EXERCISE:
Format the lines starting at the one containing "1400x868 pixels." and ending at the one containing "the VMware library" as a numbered list, skipping any blank lines. Leave the pictures out of your list.

DATA FOR THIS EXERCISE:
»»

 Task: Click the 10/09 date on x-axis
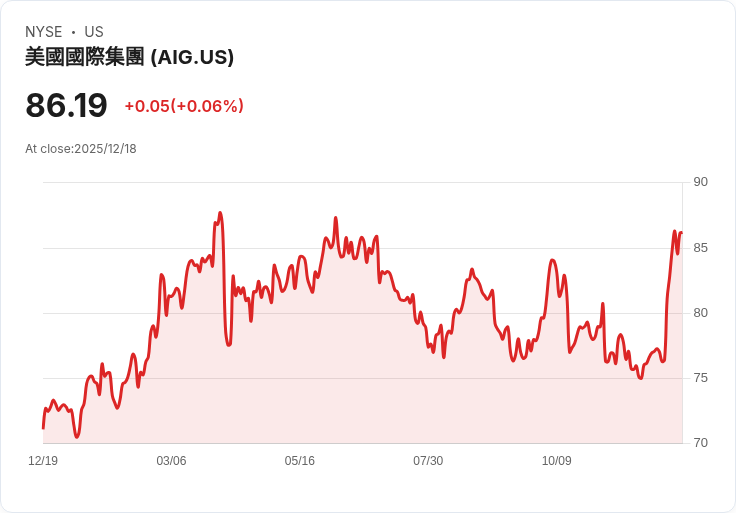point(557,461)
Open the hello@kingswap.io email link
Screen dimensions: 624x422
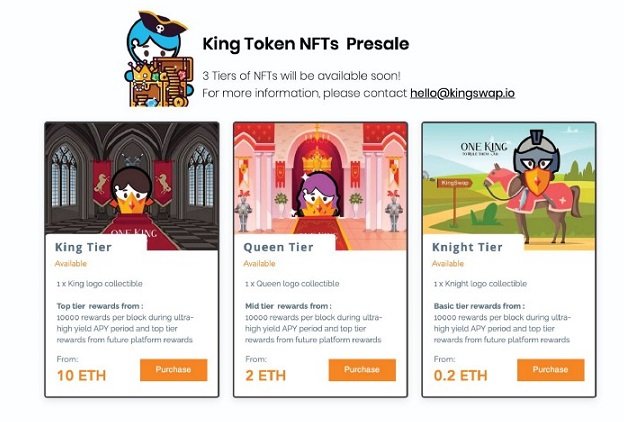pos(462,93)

««
»»

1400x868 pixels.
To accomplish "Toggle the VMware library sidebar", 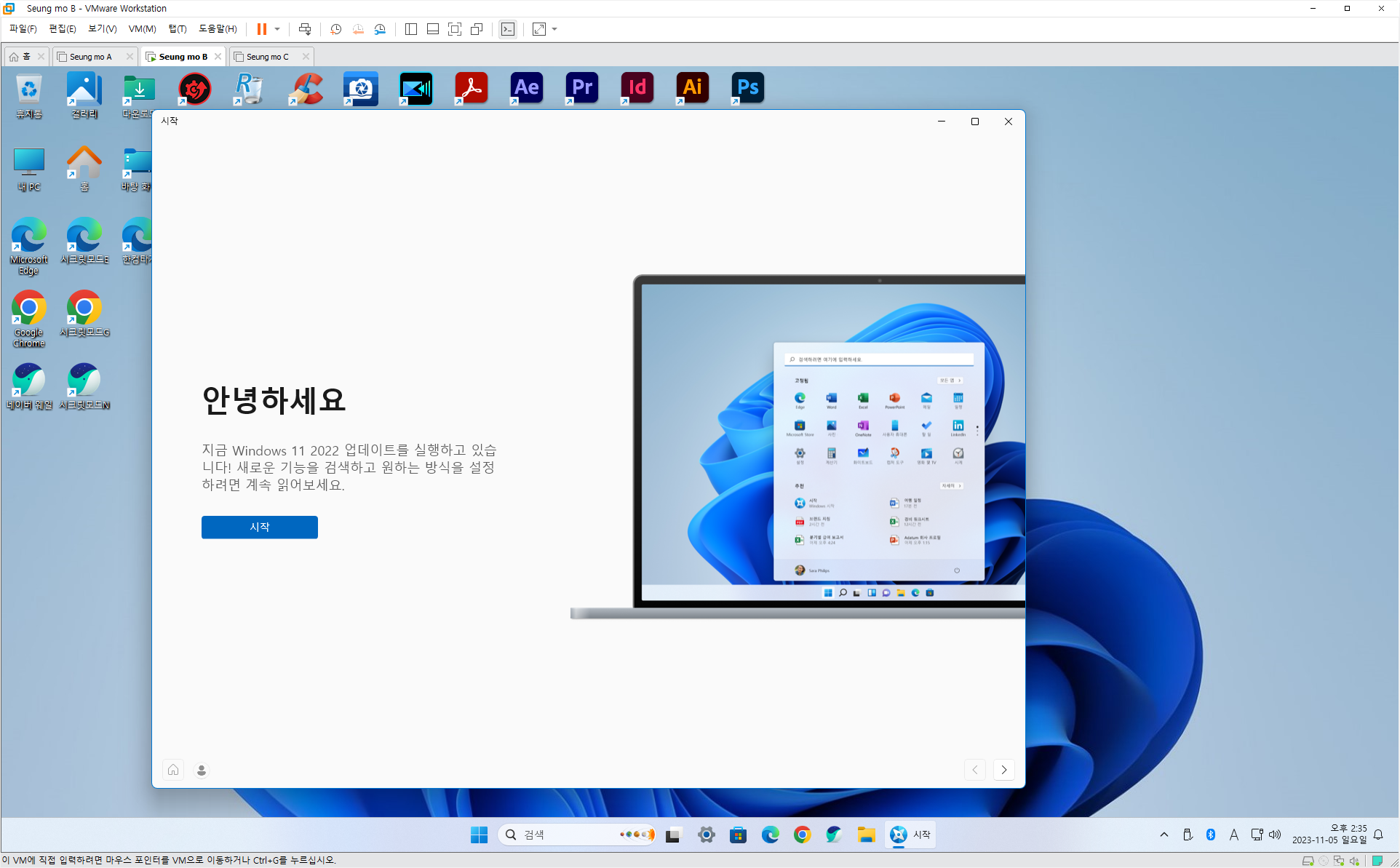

««
»»

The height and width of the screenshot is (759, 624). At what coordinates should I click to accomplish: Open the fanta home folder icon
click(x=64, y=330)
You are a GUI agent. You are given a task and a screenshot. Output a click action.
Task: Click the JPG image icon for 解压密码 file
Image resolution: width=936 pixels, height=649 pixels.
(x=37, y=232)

««

COMPLETED TASK:
1. 1400x868 pixels.
2. To accomplish "Toggle the VMware library sidebar", 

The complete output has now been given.